Least restrictive treatment
Individuals have a right to the least restrictive treatment, not the most beneficial treatment Once a decision is made to remove someone’s civil rights, as a result of Supreme Court cases like Dixon vs. Weinberger, the person must be treated in the ‘least restrictive environment’. Some think this is good, others argue that perhaps the individual should be in ‘the most beneficial setting’, rather than the ‘least restrictive setting’ (assuming they are not the same thing); or that there should be some balance between the two. In addition, the concept of least restrictive setting would seem to argue for a greater use of outpatient commitment (this is a court order which allows someone to live in the community provided they follow a court ordered treatment plan such as staying on meds or off drugs.). Afterall, it is less restrictive than the alternative: inpatient commitment.
Outpatient Commitment (Assisted Outpatient Treatment)
Unfortunately, very few states make use of involuntary outpatient commitment (commonly known as Assisted Outpatient Treatment or AOT). Instead, they rely on the more restrictive (and often abusive) inpatient setting. Assisted Outpatient Treatment (AOT) laws allow a judge to order someone to stay in treatment as a condition of living in the community. The court also orders case managers and mental health programs to provide the treatment that is ordered. There is renewed interest in AOT due to its efficacy, low cost, and success at reducing hospitalizations, incarcerations and violence.
Involuntary Commitment does not equal Involuntary Treatment.
If an individual meets the criteria for commitment, they will be committed to the ‘least restrictive environment.’ But that does not mean they will automatically be treated. As a result of decisions like Rivers vs. Katz; Rogers vs. Okin; Rennie vs. Klien; In the Matter of Richard Roe, etc., in many states individuals receive one court or administrative hearing on whether or not they are ‘dangerous’ and should be involuntarily hospitalized and, in cases where they resist treatment, a second hearing on whether or not they should be involuntarily treated. These hearings often occur weeks apart resulting in the ludicrous, cruel, expensive, and dangerous proposition of having someone hospitalized but not allowed to be given treatment.
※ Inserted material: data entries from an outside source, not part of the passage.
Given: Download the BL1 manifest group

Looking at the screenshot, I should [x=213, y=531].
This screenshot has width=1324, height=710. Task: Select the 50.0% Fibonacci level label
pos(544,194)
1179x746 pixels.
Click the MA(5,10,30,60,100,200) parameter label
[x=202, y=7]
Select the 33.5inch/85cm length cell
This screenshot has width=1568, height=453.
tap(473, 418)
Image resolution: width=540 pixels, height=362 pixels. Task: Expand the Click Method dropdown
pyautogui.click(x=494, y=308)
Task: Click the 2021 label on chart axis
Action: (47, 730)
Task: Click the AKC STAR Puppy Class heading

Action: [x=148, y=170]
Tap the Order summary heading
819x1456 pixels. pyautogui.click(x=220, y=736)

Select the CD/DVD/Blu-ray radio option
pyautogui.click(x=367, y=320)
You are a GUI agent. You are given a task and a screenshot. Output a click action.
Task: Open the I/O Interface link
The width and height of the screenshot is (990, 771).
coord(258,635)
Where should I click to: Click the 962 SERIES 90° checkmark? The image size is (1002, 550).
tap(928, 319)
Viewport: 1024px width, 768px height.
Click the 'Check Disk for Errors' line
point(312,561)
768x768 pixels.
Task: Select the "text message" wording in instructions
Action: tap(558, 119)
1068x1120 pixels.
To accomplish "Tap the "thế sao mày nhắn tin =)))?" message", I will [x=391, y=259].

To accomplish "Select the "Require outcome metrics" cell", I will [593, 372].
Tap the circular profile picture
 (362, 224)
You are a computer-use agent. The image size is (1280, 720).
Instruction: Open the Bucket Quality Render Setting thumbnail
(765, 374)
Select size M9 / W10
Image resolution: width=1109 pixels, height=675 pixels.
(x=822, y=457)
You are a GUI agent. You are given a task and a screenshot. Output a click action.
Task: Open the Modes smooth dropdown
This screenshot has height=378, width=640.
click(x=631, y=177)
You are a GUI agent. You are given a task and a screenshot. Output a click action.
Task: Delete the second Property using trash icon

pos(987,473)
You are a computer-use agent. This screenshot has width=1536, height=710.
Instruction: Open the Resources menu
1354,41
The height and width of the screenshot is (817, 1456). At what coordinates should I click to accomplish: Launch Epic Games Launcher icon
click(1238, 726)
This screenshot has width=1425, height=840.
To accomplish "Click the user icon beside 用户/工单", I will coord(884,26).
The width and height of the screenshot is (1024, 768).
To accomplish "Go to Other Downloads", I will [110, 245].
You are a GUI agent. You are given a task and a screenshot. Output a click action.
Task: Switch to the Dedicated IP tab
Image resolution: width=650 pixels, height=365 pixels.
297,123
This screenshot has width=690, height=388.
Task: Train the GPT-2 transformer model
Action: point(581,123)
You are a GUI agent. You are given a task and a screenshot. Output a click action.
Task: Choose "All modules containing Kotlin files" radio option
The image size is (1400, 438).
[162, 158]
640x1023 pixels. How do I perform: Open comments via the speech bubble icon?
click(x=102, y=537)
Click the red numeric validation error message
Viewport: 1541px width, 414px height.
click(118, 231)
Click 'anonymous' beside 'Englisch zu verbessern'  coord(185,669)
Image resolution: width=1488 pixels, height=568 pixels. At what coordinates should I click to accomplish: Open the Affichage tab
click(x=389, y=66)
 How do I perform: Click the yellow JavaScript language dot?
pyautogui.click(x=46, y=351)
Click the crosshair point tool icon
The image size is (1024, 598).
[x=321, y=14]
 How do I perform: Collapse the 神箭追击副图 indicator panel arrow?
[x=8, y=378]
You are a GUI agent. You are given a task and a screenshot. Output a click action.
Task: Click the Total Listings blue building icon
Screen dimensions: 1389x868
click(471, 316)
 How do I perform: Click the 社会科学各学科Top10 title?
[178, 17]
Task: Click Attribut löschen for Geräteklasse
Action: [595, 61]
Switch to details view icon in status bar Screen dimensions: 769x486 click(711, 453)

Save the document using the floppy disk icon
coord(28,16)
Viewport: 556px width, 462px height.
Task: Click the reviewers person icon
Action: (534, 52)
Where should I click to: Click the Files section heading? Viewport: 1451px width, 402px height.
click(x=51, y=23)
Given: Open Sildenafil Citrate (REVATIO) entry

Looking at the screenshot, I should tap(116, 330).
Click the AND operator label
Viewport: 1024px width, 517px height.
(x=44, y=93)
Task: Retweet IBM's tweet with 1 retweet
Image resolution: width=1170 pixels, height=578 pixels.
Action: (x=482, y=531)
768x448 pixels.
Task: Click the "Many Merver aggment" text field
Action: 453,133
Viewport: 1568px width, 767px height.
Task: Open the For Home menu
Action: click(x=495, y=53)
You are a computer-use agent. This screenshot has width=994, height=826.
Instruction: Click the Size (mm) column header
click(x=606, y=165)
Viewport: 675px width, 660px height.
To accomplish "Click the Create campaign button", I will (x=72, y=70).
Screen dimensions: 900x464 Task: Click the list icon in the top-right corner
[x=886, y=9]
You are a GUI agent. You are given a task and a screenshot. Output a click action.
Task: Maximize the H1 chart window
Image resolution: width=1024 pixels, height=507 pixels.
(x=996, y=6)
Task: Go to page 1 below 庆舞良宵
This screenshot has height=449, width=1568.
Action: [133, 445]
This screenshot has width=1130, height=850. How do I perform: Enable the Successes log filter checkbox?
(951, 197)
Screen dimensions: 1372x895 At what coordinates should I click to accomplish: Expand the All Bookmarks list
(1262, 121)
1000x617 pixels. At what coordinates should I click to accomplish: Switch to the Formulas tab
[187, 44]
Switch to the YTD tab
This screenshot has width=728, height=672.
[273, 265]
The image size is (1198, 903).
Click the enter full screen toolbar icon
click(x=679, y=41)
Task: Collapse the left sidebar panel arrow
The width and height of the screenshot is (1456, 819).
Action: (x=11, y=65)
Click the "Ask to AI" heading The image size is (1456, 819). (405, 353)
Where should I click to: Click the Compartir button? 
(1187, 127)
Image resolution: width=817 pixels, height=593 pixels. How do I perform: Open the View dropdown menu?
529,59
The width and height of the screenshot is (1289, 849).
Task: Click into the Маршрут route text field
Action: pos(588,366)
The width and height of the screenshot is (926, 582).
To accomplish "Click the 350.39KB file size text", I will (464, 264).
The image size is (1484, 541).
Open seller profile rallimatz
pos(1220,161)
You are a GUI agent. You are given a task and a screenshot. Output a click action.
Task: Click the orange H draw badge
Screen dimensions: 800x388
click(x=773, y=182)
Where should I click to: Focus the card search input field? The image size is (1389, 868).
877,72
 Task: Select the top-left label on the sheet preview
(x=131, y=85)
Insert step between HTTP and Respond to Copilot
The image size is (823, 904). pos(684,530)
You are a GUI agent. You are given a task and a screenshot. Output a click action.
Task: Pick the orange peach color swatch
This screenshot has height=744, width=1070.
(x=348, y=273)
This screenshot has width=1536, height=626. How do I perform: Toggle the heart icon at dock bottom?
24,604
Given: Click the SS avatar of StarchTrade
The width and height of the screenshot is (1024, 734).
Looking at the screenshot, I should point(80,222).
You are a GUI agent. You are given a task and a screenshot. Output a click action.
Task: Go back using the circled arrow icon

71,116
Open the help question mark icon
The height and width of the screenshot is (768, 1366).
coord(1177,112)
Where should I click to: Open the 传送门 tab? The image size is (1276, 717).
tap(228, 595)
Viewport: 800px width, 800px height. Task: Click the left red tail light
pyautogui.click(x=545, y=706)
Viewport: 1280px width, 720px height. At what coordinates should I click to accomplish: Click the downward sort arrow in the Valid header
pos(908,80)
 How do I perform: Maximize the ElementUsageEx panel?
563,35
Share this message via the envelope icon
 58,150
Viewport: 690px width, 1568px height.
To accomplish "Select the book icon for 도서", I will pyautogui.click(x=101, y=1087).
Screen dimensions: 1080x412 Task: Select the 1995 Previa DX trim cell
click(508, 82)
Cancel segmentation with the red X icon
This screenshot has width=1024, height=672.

The reason for this is that there are two different criteria used.
You can remove someone’s civil rights (commit) them if they are dangerous. But even someone who is dangerous, is still assumed to ‘have capacity (or competence)” to make their own treatment decisions. Hence, one can be acting dangerously, yet still retain capacity. In that case the individual would be committed but have a right to refuse treatment and a second court hearing would be needed on whether or not they retain capacity. If they have capacity, they cannot be treated over objection.
It is important to note that not everyone who ‘lacks capacity’ will be automatically treated. Nor should they. For example, if they don’t respond to medicines or treatment it makes no sense to treat them. A decision that someone lacks ‘capacity’ only gives someone else the right to make the treatment decision for him or her. It does not mandate that they give treatment. This fact is sometimes purposefully ignored. When considering all this please remember that a consumer may have the ability to ‘voice’ a decision, yet not have the capacity to logically come to the decision they are giving voice to.
Anosognosia
Anosognosia is a lack of awareness of illness. Up to 50% of seriously mentally ill who are untreated suffer from this: they are so ill, they don’t know they are ill. The brain, the organ charged with helping them recognize they are ill, is the organ that is not functioning. So many people with mental illness do not know they have it.
Again, please read Madness in the Streets, for a more complete and useful understanding of the laws.